All three dishes have Chinese origins. “Hokkien” is a word indicating the Chinese province of Fujian, where the dish originated. “Mee” means noodles. It is also known as Hokkien har mee, har being the word for “shrimp.”
Penang Hokkien Mee
Course: Fish and Seafood, Soups and Stews, Pasta and NoodlesCuisine: Malaysia4
servingsHokkien mee is actually the name for three different noodle dishes.
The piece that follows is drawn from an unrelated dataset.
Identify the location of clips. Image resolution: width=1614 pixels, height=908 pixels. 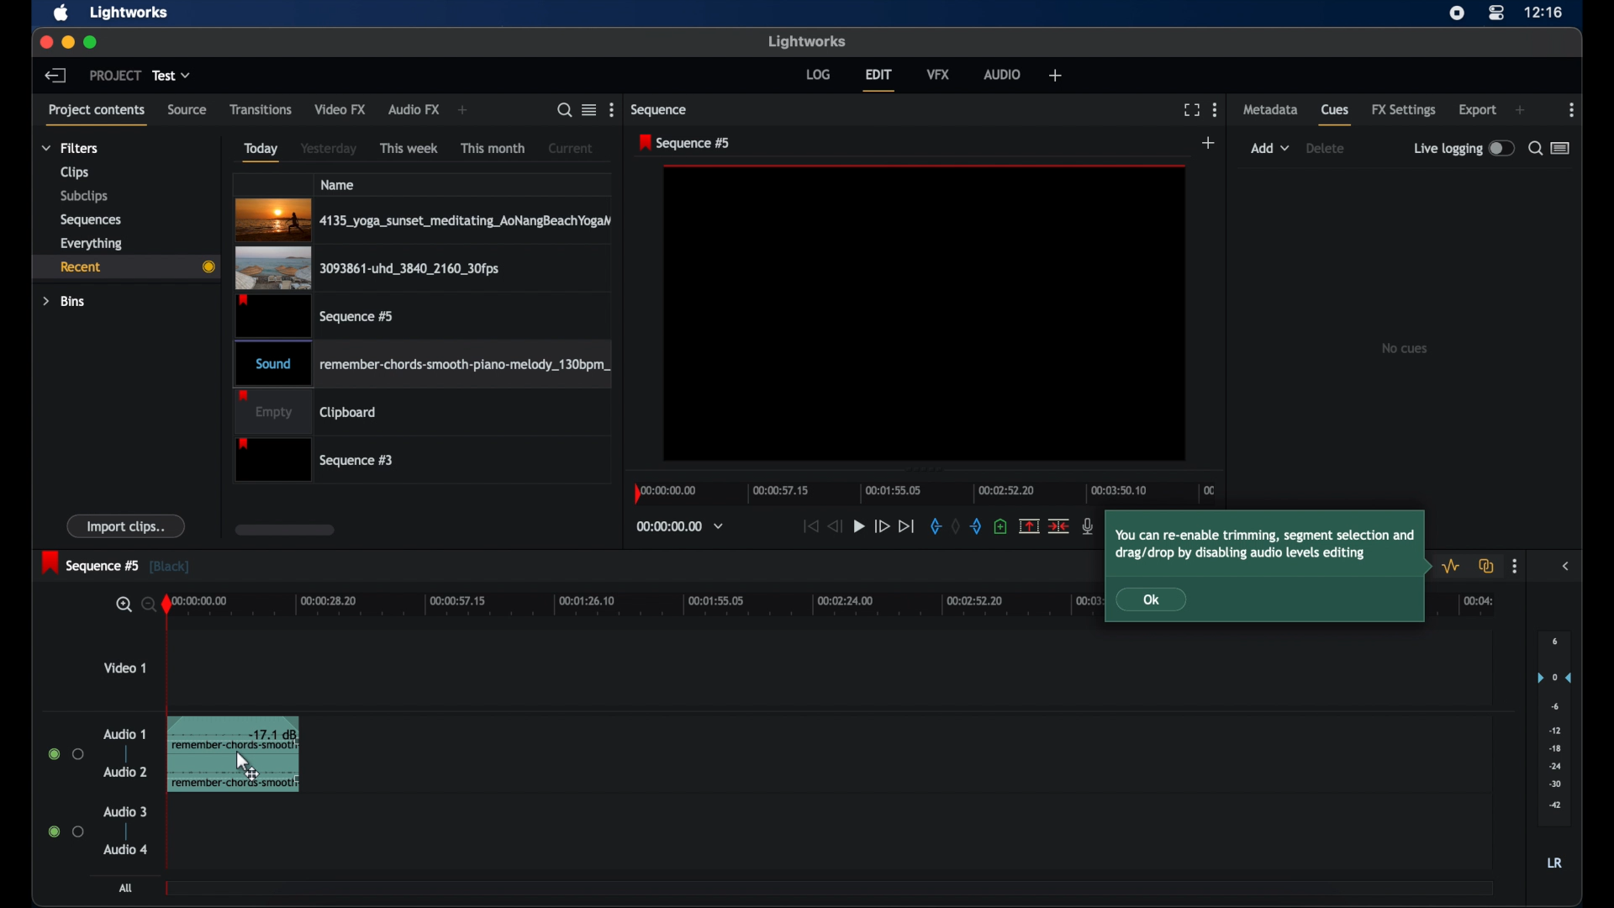
(76, 172).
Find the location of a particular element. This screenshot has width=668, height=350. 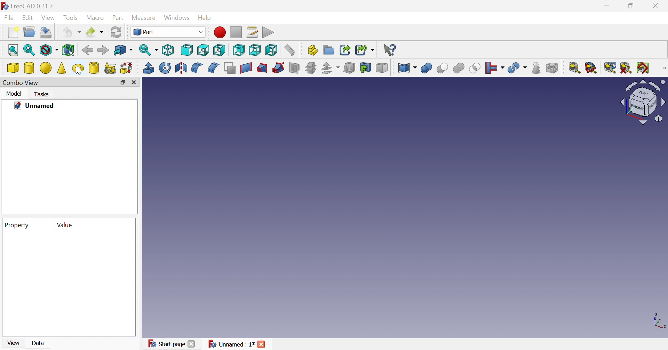

Close is located at coordinates (657, 6).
In Penang, Hokkien mee is a steaming bowl of noodles and rich shrimp broth, studded with sliced pork, shrimp, vegetables and chiles.
Ingredients
- For the broth
Water — 10 cups
Pork bones — 3 pounds
Shrimp shells — 1/2 pound
- For the chile paste
Dried chile peppers, seeds and stems removed — 20 to 30
Shallots, chopped — 6 to 8
Garlic, chopped — 5 or 6 cloves
Water — 1/4 cup
Sugar — 1 tablespoon
Salt — 2 teaspoons
- For the soup
Oil — 3 tablespoons
Pork butt — 1 pound
Fish sauce — 2 to 3 tablespoons
Salt — to season
Shrimp, peeled, deveined — 1 pound
- For serving
Spinach or water spinach leaves — 1/2 pound
Bean sprouts — 1/2 pound
Yellow wheat (chow mein) noodles — 1 pound
Rice vermicelli noodles — 1 pound
Hard-boiled eggs, quartered — 4
Crispy fried shallots — 1/2 cup
Limes, quartered — 2
Directions
- Put the water, pork bones and shrimp shells in a large pot and bring to a boil over medium-high heat. Reduce heat to low and simmer gently for 2 to 3 hours. Skim off any scum that may float to the surface.
- Prepare the chile paste while the broth is simmering. Soak the seeded and destemmed peppers in warm water for about 10 minutes. Drain the chiles and add them to a blender or food processor along with the remaining chile paste ingredients. Process until the mixture forms a smooth paste. Remove to a bowl and set aside.
- Remove the broth from heat, strain through a fine sieve and discard the solids. Add water if necessary to make about 8 cups.
- Heat the oil in a wok or large pot over medium-high flame. Add the chili paste and stir fry until it gives off its fragrance and begins to caramelize, 2 to 3 minutes. Add the broth and the pork butt and season with fish sauce and salt. Bring to a boil, then reduce heat to medium-low and simmer for about an hour, or until the pork is tender.
- While the pork is simmering, place equal portions of spinach and bean sprouts into the bottom of four serving bowls. Bring a large pot of water to a boil. Add the yellow noodles and cook according to package instructions. Strain from the boiling water and rinse with cold water to stop the cooking. Portion into the serving bowls over the vegetables. Remove the boiling water from the flame and stir in the rice noodles. Soak for about 5 minutes, then drain and rinse with cold water. Portion the rice noodles equally into the serving bowls.
- Add the shrimp to the simmering soup broth and cook until done, about 5 minutes. Remove the shrimp and portion equally over the noodles in the bowls. Remove the pork and slice into thin strips. Portion equally in the bowls. Ladle hot broth over the noodles to just barely cover them.
- Garnish each serving with a hard-boiled egg and a generous sprinkling of crispy fried shallots. Serve immediately. Diners squeeze in some lime juice to their taste.
Hokkien Mee Notes and Variations
- Shrimp Broth: Many recipes called for first sauteing the shrimp shells before adding water. This brings out their natural ruddy red color. It’s not necessary though. If you don’t have a large quantity of shrimp shells, you can substitute some chopped, dried shrimp for a portion of the shells. But the flavor of the broth won’t be as deep and fresh. Some recipes call for adding a little chunk of rock sugar to the broth for a touch of sweetness. If you don’t have rock sugar, just add about 1 tablespoon of regular sugar.
- Chile Paste: Use 1 medium red onion, chopped, instead of the shallots, if you like.
- Other Meats and Seafood: Try bite-sized chicken pieces, pork ribs, sliced fishcake, fish balls or squid cut into rounds.
- Other Garnishes: Chopped scallions, chile sambal, soy sauce, sliced fresh chiles.